Este cientista, que tem dupla nacionalidade (israelita e norte-americano), é o fundador da teoria unificada do crescimento, uma ferramenta para compreender o processo de desenvolvimento ao longo de toda a história humana e da pré-história. “Desde o aparecimento do Homo sapiens em África há quase 300 mil anos”, escreve Galor.
A teoria identifica as forças que governaram o processo de desenvolvimento da humanidade no que chama a “época malthusiana”, ou seja, antes da Revolução Industrial, em que quando surgiam avanços tecnológicos, isso levava as pessoas a terem mais filhos. Com o aumento da população, em vez de as inovações se traduzirem num aumento de prosperidade, as pessoas regressavam à pobreza inicial. Esta “armadilha da pobreza” fez com que o crescimento estagnasse durante milénios, avançando a passos muito pequeninos. Até que aconteceu a Revolução Industrial, que representou uma fase de transição: “A espécie humana escapou à armadilha da pobreza e entrou numa era de crescimento económico sustentado”, explica Oded Galor.
Essa fase de transição ocorreu em momentos diferentes no planeta, o que gerou os grandes níveis de desigualdade com que nos confrontamos hoje.

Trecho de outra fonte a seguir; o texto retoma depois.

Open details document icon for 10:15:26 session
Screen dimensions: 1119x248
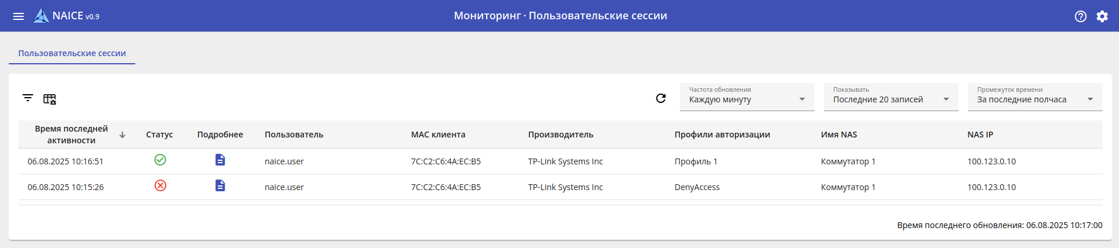220,185
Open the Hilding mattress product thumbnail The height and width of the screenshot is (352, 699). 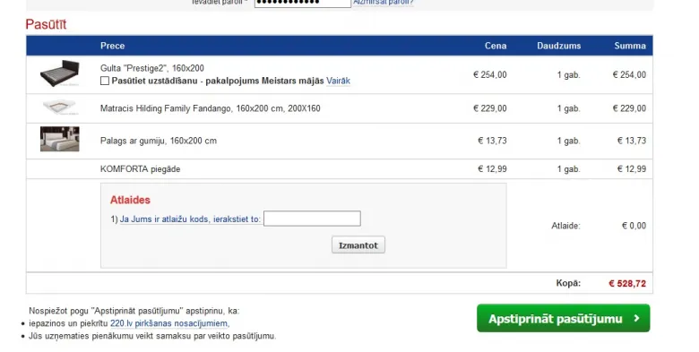[x=60, y=107]
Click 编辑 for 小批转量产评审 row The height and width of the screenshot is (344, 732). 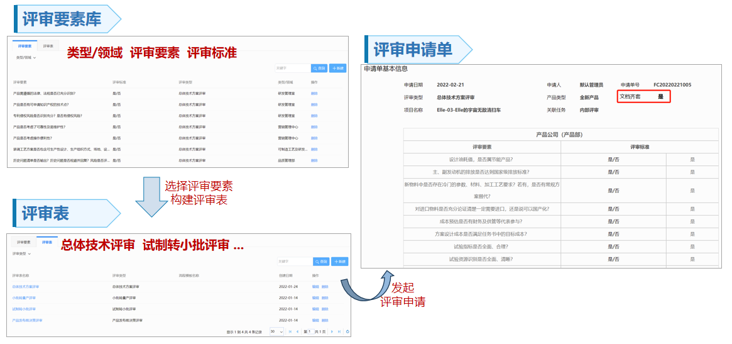(x=315, y=297)
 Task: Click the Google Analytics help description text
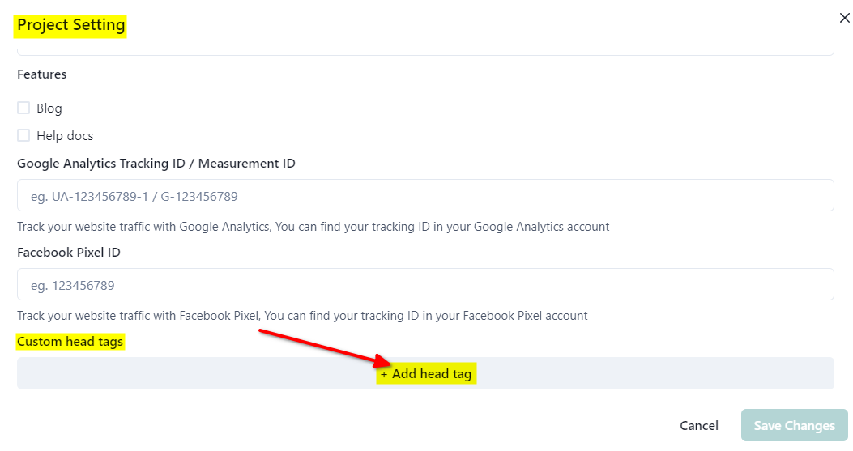click(313, 226)
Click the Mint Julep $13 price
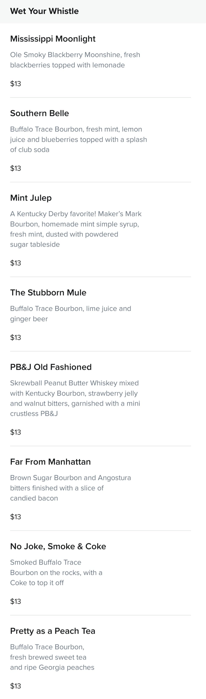This screenshot has width=206, height=699. (x=15, y=263)
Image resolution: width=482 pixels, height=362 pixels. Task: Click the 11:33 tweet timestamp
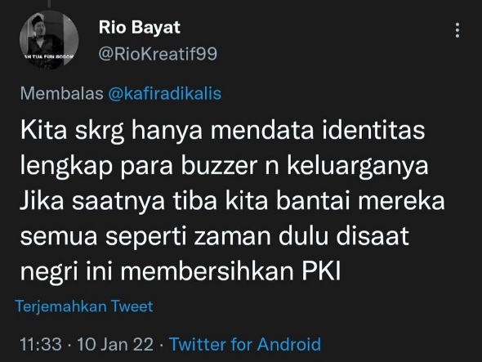tap(41, 344)
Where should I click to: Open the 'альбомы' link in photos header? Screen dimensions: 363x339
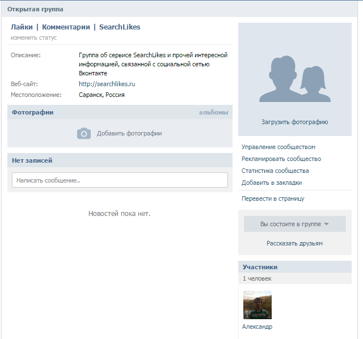tap(213, 112)
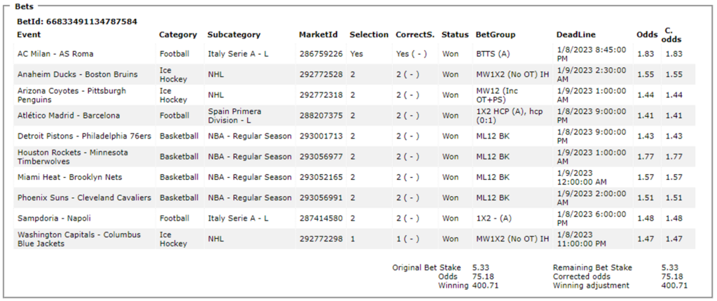
Task: Click the Detroit Pistons - Philadelphia 76ers event
Action: [84, 137]
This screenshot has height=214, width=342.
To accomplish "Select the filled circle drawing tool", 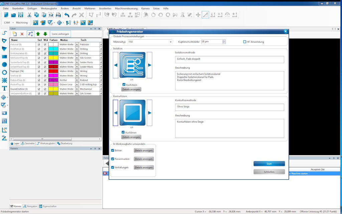I will (4, 64).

Mas poderemos continuar a crescer para sempre? “Se há algo que podemos dizer com certeza, é que de cada vez na história da humanidade que enfrentámos limites, fomos suficientemente inovadores para evitar que estes nos restringissem demasiado. Sou optimista e a probabilidade de que surjam novas tecnologias que nos permitam ultrapassar as limitações de recursos é muito elevada”, disse ao PÚBLICO, numa conversa por videoconferência a propósito do seu livro.

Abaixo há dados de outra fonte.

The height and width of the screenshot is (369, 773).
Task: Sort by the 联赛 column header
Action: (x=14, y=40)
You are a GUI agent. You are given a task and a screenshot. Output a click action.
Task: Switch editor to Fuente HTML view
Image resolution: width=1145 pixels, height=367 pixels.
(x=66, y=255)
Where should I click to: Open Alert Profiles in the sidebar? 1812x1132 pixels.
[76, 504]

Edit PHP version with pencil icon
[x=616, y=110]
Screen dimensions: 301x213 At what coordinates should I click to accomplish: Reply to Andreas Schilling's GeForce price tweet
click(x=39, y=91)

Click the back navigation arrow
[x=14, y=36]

Algo muito importante aconteceu com a Revolução Industrial. Pode explicar o que se passou?
Durante cerca de 300 mil anos da história da humanidade, quando as tecnologias avançavam, as populações cresciam, e por isso não havia grandes alterações no padrão de vida. As sociedades mantêm-se num estado de estagnação, no sentido malthusiano. [A Revolução Industrial] foi o momento em que o progresso tecnológico começou a acelerar até chegar a um ponto em que, para se navegar neste ambiente em que a tecnologia está a mudar rapidamente, as pessoas tiveram de começar a garantir que os seus filhos recebiam uma educação formal. Foi o momento em que a fertilidade começou a diminuir, e os avanços tecnológicos deixaram de se converter numa população cada vez maior, e em vez disso passam a criar mais prosperidade.

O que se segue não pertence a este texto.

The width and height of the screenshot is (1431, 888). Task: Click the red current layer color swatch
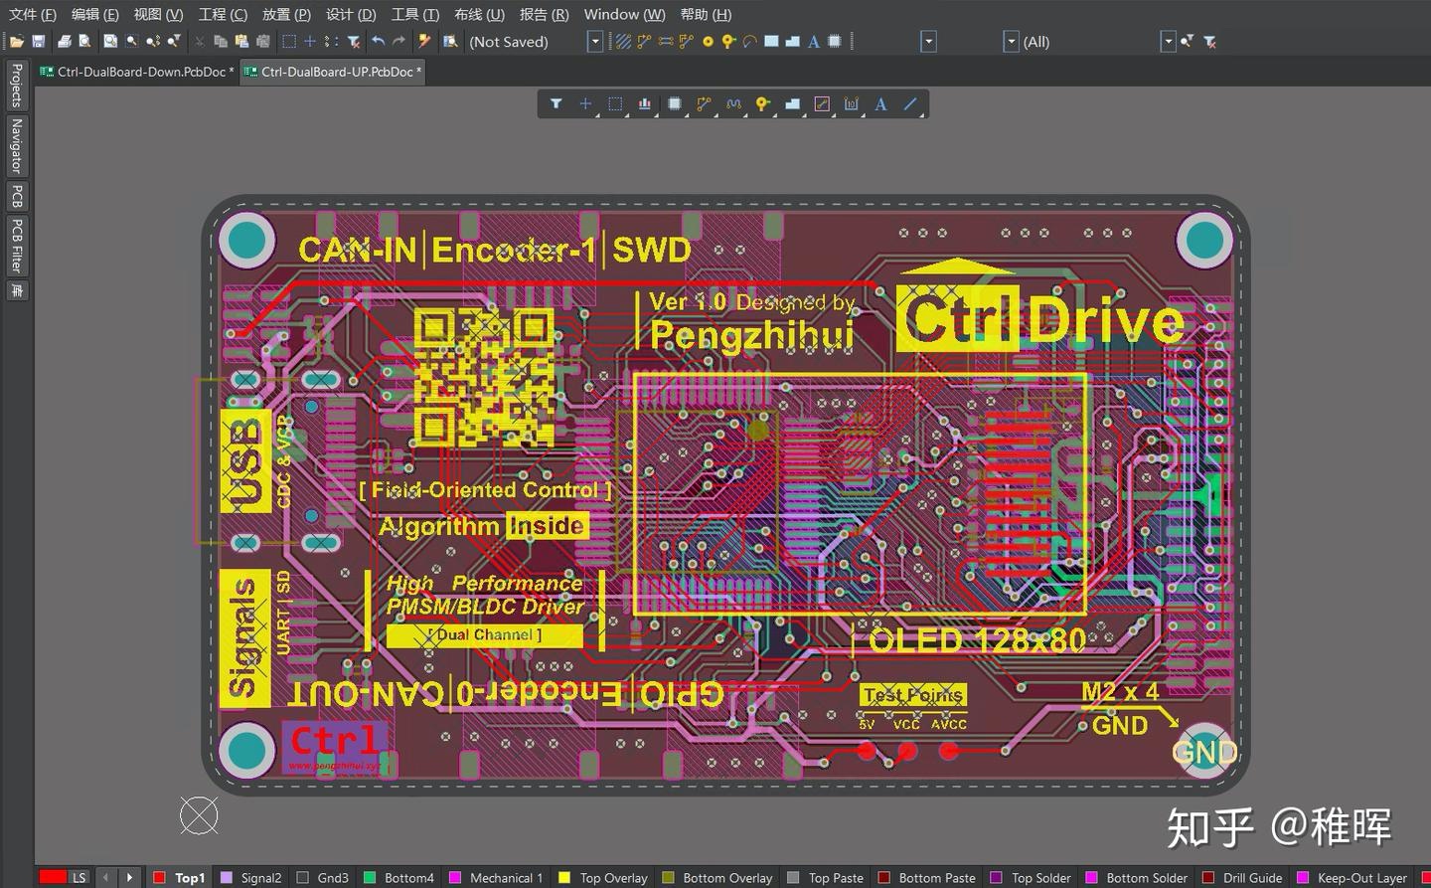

As pessoas tinham recursos limitados. Não podiam economizar naquilo que consumiam, porque viviam muito perto do nível da subsistência. Por isso, economizaram no número de filhos que tinham para os poderem educar. Consequentemente, o processo de crescimento libertou-se do efeito da população, que actuava como um contrapeso. É aqui que vemos esta drástica aceleração, a passagem da estagnação para o crescimento.
E quais foram os aceleradores deste processo?
O Homo sapiens surge no continente africano há cerca de 300 mil anos, com muito poucos indivíduos, que fazem inovações, mas a um ritmo muito lento. O progresso tecnológico era muito, muito reduzido, bem como o crescimento populacional. A adaptação humana era também lenta. Embora faça uma grande diferença quando vemos o que se passou ao longo de 300 mil anos, claro, avançámos desde as ferramentas de pedra até às tecnologias a vapor, no início da industrialização. Passámos de 2,5 milhões de pessoas, em vésperas da revolução da agricultura, há 12 mil anos, para cerca de mil milhões de pessoas no início da industrialização.
Embora pareça que o mundo está em estado de estagnação, na verdade acontecia um dualismo interessante no mundo malthusiano: por um lado, houve estagnação dos rendimentos per capita, durante 300 mil anos, mas por outro lado, vimos o progresso tecnológico gradualmente a acelerar, e o crescimento populacional também, tal como a adaptação humana à tecnologia, e chegou-se a um ponto em que a taxa de progresso tecnológico se tornou tão rápida que justificou o investimento no capital humano.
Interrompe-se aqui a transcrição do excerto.